I don't understand where this attitude has come from as it's definitely not from home. Dh is the most supportive man. Dc also think it's odd that Dh does the clothes washing (a woman's job) and I cut the grass (man's job). Even my own dad vacuums the house so where are they getting this?

Dd3 wants to look pretty and marry a rich man.

How can I show them in an effective way that men and women are equal?

OP posts:
headinhands · 19/12/2018 11:43

It's entrenched in the culture around us. I saw a big brand toy airport set. Pilot was male, hostesses female. This was last year. You have to pick up on it as much as you can to counter it.

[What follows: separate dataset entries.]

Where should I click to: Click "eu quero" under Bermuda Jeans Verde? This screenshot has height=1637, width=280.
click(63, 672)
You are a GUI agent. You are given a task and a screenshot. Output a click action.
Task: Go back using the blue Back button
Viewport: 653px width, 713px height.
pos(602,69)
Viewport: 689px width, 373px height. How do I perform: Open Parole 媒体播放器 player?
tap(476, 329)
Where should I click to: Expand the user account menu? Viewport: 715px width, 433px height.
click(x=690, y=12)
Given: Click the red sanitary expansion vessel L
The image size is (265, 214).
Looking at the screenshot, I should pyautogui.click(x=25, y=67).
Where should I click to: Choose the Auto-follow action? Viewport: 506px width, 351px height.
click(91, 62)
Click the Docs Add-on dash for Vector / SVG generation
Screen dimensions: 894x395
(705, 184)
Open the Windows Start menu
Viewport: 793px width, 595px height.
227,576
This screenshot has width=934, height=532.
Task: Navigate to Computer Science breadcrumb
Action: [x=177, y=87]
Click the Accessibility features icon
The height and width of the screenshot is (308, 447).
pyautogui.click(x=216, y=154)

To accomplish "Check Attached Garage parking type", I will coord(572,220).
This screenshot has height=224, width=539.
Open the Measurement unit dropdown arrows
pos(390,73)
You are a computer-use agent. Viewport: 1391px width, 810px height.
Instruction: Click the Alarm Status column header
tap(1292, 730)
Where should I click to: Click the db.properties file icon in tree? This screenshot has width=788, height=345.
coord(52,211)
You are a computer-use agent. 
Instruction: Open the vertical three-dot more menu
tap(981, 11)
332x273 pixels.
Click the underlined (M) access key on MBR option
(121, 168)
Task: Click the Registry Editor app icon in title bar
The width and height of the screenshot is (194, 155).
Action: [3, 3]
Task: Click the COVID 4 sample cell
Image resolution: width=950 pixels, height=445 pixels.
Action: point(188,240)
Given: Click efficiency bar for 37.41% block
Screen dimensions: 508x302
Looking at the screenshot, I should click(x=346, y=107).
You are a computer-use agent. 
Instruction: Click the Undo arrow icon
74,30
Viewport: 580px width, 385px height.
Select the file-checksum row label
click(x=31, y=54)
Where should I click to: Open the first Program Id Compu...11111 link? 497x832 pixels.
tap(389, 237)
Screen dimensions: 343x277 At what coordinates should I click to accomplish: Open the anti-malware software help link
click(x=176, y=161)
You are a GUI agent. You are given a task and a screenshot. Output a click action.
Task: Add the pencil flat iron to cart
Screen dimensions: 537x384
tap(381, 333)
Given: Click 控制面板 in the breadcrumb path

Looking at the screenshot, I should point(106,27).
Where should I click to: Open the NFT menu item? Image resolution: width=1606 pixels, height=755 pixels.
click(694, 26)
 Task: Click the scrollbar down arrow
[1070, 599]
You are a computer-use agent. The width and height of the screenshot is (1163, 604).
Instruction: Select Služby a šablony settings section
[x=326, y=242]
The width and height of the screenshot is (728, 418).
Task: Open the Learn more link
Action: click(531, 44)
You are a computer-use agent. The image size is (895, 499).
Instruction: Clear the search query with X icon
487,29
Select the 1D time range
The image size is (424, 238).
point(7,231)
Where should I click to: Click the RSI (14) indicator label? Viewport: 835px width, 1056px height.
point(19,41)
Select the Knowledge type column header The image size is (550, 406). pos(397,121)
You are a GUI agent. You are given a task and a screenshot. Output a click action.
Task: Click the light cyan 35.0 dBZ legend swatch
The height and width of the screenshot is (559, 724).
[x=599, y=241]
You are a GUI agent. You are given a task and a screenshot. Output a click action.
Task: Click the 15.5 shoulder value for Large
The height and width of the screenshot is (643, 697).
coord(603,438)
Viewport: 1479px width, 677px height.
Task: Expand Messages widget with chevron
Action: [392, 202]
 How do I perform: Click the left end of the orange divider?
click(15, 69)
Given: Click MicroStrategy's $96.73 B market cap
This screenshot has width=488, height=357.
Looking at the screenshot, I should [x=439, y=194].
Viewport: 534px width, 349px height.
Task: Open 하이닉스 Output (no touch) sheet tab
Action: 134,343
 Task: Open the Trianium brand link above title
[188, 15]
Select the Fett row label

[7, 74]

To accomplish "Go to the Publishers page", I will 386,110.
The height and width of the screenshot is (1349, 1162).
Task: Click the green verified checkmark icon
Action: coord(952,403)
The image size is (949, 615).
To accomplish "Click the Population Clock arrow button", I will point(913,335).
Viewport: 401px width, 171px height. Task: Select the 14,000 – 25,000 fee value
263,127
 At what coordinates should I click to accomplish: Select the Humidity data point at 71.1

m0therofdragons · 19/12/2018 11:47

I think I naively thought that with Dh and I as role models their understanding would be more balanced. The doctor in Miss Polly was always a lady in this house too when we sang nursery rhymes.

OP posts:
dancemom · 19/12/2018 11:53

Culture. Look at adverts, books, etc

Just keep repeating your positive examples, point out stereotypes where you see them.

Dd current favourite is to point out the double standards of celebrities she sees on tv with regards to Botox, cosmetic surgery etc. The Apprentice was a good example with Alan Sugar looking "craggy" as you would expect someone of his age to and yet Karen and many of the participants looked smooth faced, puffy cheeked ... one of these things that once you start noticing you can't stop!

BarbarianMum · 19/12/2018 12:24

Ds1 came out with "men are doctors and women are nurses" aged 5. I was horrified . Turned out he didnt understand that they were different jobs (they both look after you when sick) and he thought "nurse" was just the name for a female doctor and that (male) doctors did nursing too.

WilfulDisregard · 19/12/2018 12:27

Don't panic -- what the others said. Yes, depressingly engrained in culture, including in our experience in some early years care providers who should really know better, but just keep combating.

ChocolateTearDrops · 19/12/2018 12:31

Alan Sugar looking "craggy" as you would expect someone of his age to and yet Karen and many of the participants looked smooth faced, puffy cheeked

Karen is a good 20 years younger than Alan Sugar! Confused

MsMightyTitanAndHerTroubadours · 19/12/2018 12:33

ds once said if dd wanted she could be a police lady because she'd be in charge of making tea at the station while he drove the police car

he also told dh off when he was doing some diy for using "mummy's drill"

they have grown up to be nice people who seem not to be stuck with stereotyping as a hobby.

I suppose what I am saying is keep up the positive and the negative does eventually lose its power.

icannotremember · 19/12/2018 12:33

My dc have done this over the years- most recently ds3 told me very seriously that "daddies drive cars but not mummies", until I reminded him that his childminder, grandmother, auntie and just about every woman we know other than me drive bloody cars! It was weird.

AdamNichol · 19/12/2018 12:41

Every day sexism. DW used to teach at a private school. Girls there (Sixth Form) thought she was ridiculous for objecting to policeMAN, fireMAN, postMAN and so on (instead of officer, fighter, worker, etc). But when you start adding it all up, the cumulative effect is huge.

There is a strong push for gender neutral educational resourcing for youngsters - and there's far better parity on TV than there used to be (toy adverts aside). BUT, there is also all the old stuff still floating around an spreading the gender-role mantra.

Believeitornot · 19/12/2018 12:43

You’re not their only role models though.

The biggest impact for me was taking my dcs into my work - it became more concrete.

Plus you just keep talking to them about things like this - make them think. If mine said that, I’d ask them why they thought so and it would start a conversation.

cariadlet · 19/12/2018 12:47

Ds1 came out with "men are doctors and women are nurses" aged 5. I was horrified . Turned out he didnt understand that they were different jobs (they both look after you when sick) and he thought "nurse" was just the name for a female doctor and that (male) doctors did nursing too

My dm was shocked when I came out with a similar statement and I was a lot older than 5. I genuinely thought that men who worked in hospitals were called doctors and women who worked in hospitals were called nurses. I had no idea about what the different jobs entailed.